Gerrard szczęśliwy po zwycięstwie
Steven Gerrard chwalił zespół Anglii po zwycięstwie we wczorajszym meczu, szczególnie za ciężką pracę, jaką Trzy Lwy musiały wykonać goniąc rezultat, ostatecznie przechylając szalę na swoją korzyść.
Po świetnym dośrodkowaniu kapitana Liverpoolu, jego klubowy kolega Andy Carroll w 23 minucie dał prowadzenie Synom Albionu. Trzy Korony za sprawą Olofa Mellberga zdołały jednak odpowiedzieć dwoma trafieniami.

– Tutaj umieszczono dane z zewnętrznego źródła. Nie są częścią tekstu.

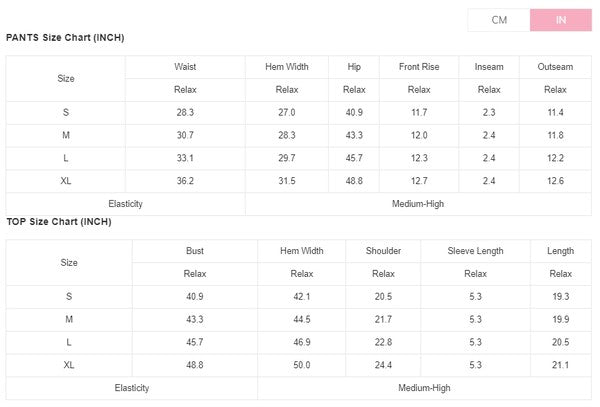The image size is (600, 407).
Task: Switch size chart units to CM
Action: tap(499, 20)

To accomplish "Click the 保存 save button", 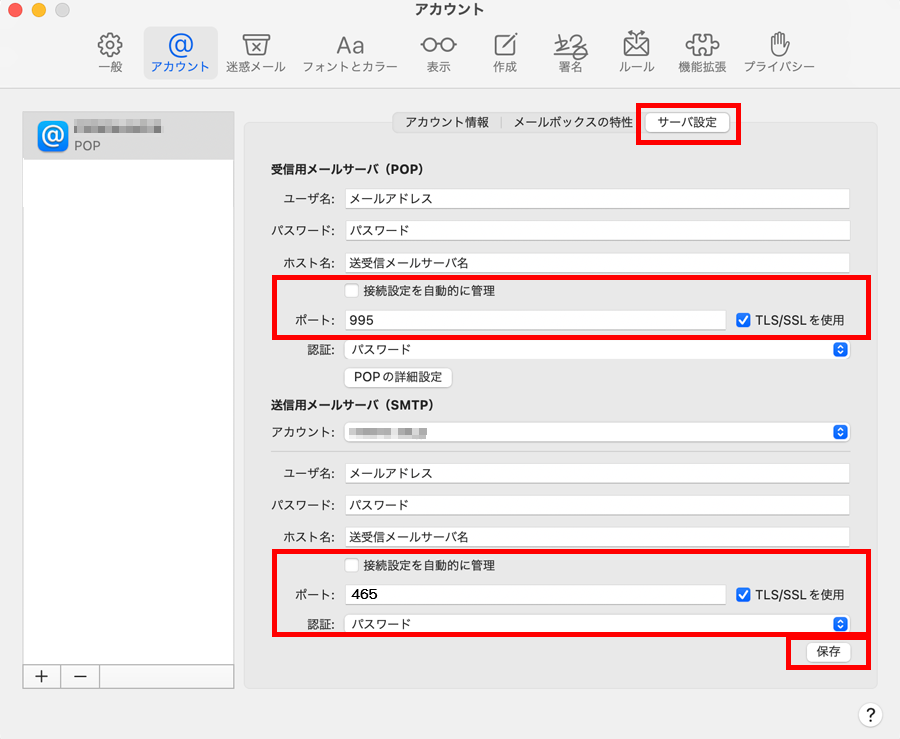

Na szczęście wprowadzony z ławki rezerwowych Theo Walcott dał dużo wiatru w żagle podopiecznym Hodgsona strzelając gola wyrównującego, by później zaliczyć asystę przy pięknym golu Danny'ego Welbecka.
- To był bez wątpienia mecz pełen emocji i wrażeń - powiedział Stevie G.
- Najważniejsze, że zdołaliśmy odrobić straty, wyjść na prowadzenie i ostatecznie cieszyć się z wygranej. Popełniliśmy błędy przy stałych fragmentach gry, które jak się okazało słono nas kosztowały.
- Kiedy prowadzisz w tego typu meczach na międzynarodowym poziomie, ważne byś nie popełnił błędów z tyłu. Nam się to nie udało, dlatego spotkanie to było dla nas niezwykle trudne, jednak jestem niezmiernie szczęśliwy z powodu wygranej.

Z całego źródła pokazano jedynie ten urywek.